Thanks for the recent comments, it help keeps me motivated 



Dr Hobo Scratch MD said:


> what are you doing for traps?


I've been doing the barbell shrug and upright row.


----------



## Nada (Dec 19, 2004)

Just thought I should revisit this thread and update on my progress. Anyways, I've gained roughly 8-10 lbs since creating this thread 7 months ago and I seem to making decent progress despite my crappy genetics.

I still like to gain a bit more first before focusing on reducing body fat.


----------



## thundercats (Mar 12, 2012)

How much time is between the first picture and the last one?

Anyway, very impressive progress. Maybe you could share a bit about your diet (calorie intake, what kind of stuff you usually eat all day, what kind of supps you use) and workout program. 

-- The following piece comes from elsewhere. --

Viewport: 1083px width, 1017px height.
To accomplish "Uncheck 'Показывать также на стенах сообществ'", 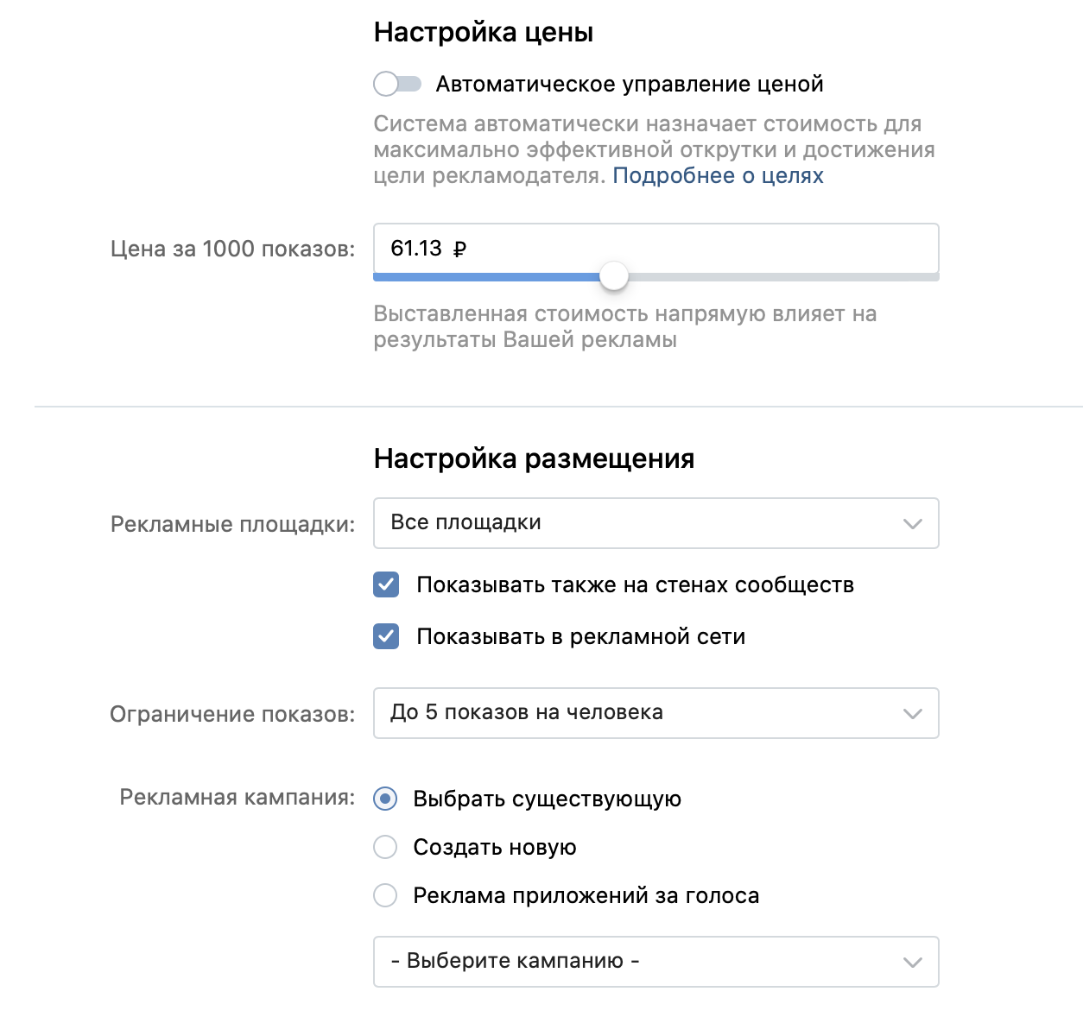I will (386, 584).
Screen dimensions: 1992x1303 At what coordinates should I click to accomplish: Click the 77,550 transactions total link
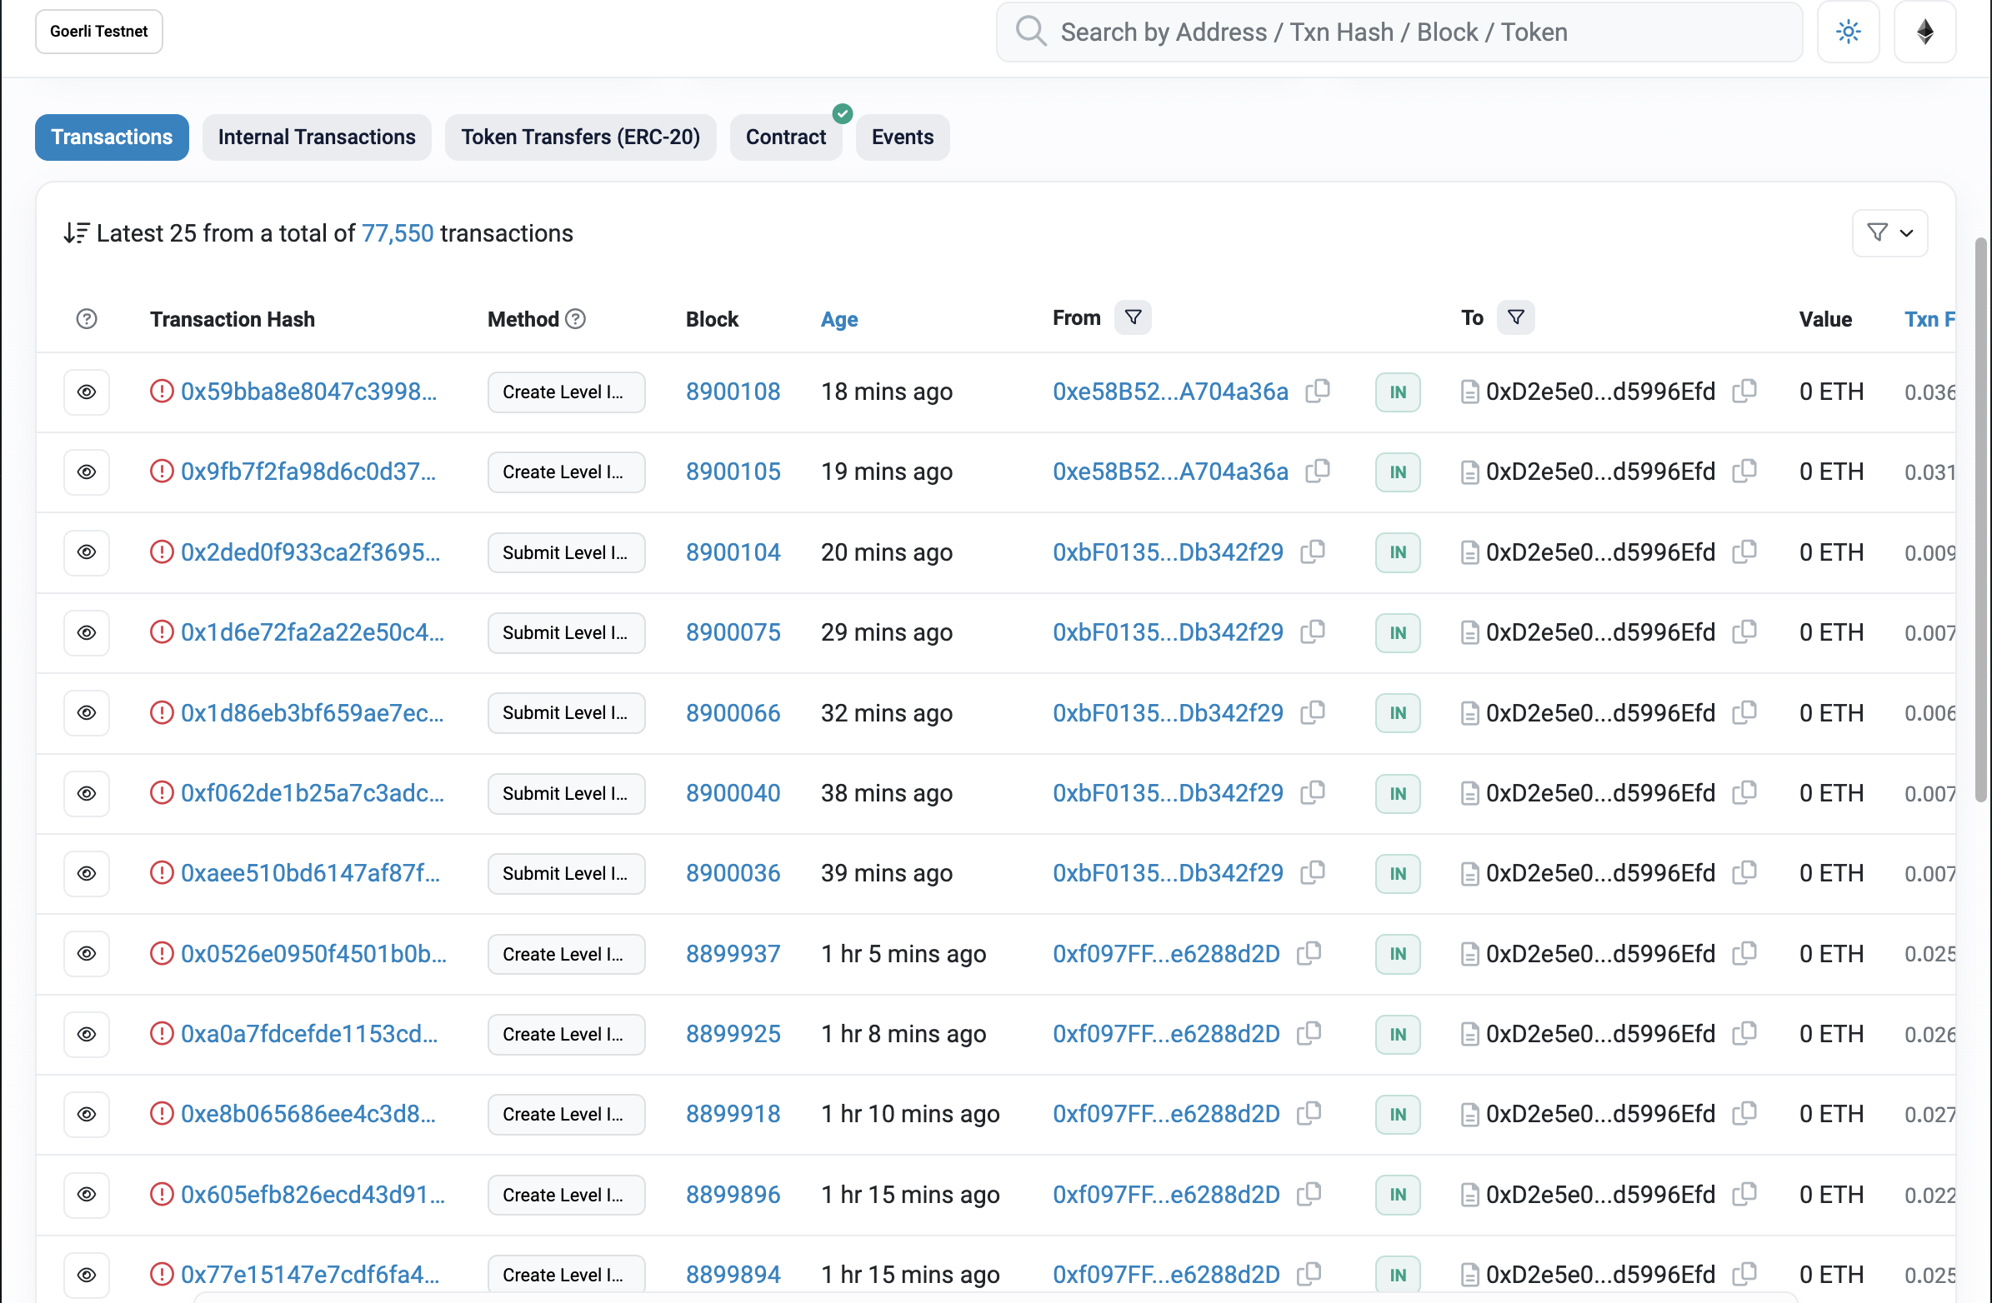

You say you have crappy genetics. Why exactly? Cause you start with little muscle mass? I don't think this means much. Markus Ruhl also had little mass when he started. I think what matters much more is how you respond to training.


----------



## Nada (Dec 19, 2004)

thundercats said:


> How much time is between the first picture and the last one?
> 
> Anyway, very impressive progress. Maybe you could share a bit about your diet (calorie intake, what kind of stuff you usually eat all day, what kind of supps you use) and workout program.
> 
> You say you have crappy genetics. Why exactly? Cause you start with little muscle mass? I don't think this means much. Markus Ruhl also had little mass when he started. I think what matters much more is how you respond to training.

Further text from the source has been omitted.